AIM OF THE TASK —
Quote the whole listing word for word, please.

LISTED ENTRIES —
[Start of section]

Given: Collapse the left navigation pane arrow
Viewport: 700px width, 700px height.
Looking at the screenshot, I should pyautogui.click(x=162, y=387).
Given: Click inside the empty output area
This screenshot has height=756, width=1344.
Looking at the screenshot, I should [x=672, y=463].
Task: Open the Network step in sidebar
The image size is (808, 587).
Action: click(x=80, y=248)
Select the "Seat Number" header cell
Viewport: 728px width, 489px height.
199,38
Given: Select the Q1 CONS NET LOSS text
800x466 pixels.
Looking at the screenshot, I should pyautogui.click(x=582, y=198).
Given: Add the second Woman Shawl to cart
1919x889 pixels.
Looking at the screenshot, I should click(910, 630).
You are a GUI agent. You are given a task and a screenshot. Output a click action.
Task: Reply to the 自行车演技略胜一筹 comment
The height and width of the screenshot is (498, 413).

[End of section]

RESPONSE BELOW —
Given: Collapse the left navigation pane arrow
Viewport: 700px width, 700px height.
Looking at the screenshot, I should pyautogui.click(x=162, y=387).
Given: Click inside the empty output area
This screenshot has height=756, width=1344.
Looking at the screenshot, I should [x=672, y=463].
Task: Open the Network step in sidebar
The image size is (808, 587).
Action: click(x=80, y=248)
Select the "Seat Number" header cell
Viewport: 728px width, 489px height.
199,38
Given: Select the Q1 CONS NET LOSS text
800x466 pixels.
Looking at the screenshot, I should pyautogui.click(x=582, y=198).
Given: Add the second Woman Shawl to cart
1919x889 pixels.
Looking at the screenshot, I should click(910, 630).
You are a GUI agent. You are given a task and a screenshot. Output a click action.
Task: Reply to the 自行车演技略胜一筹 comment
The height and width of the screenshot is (498, 413).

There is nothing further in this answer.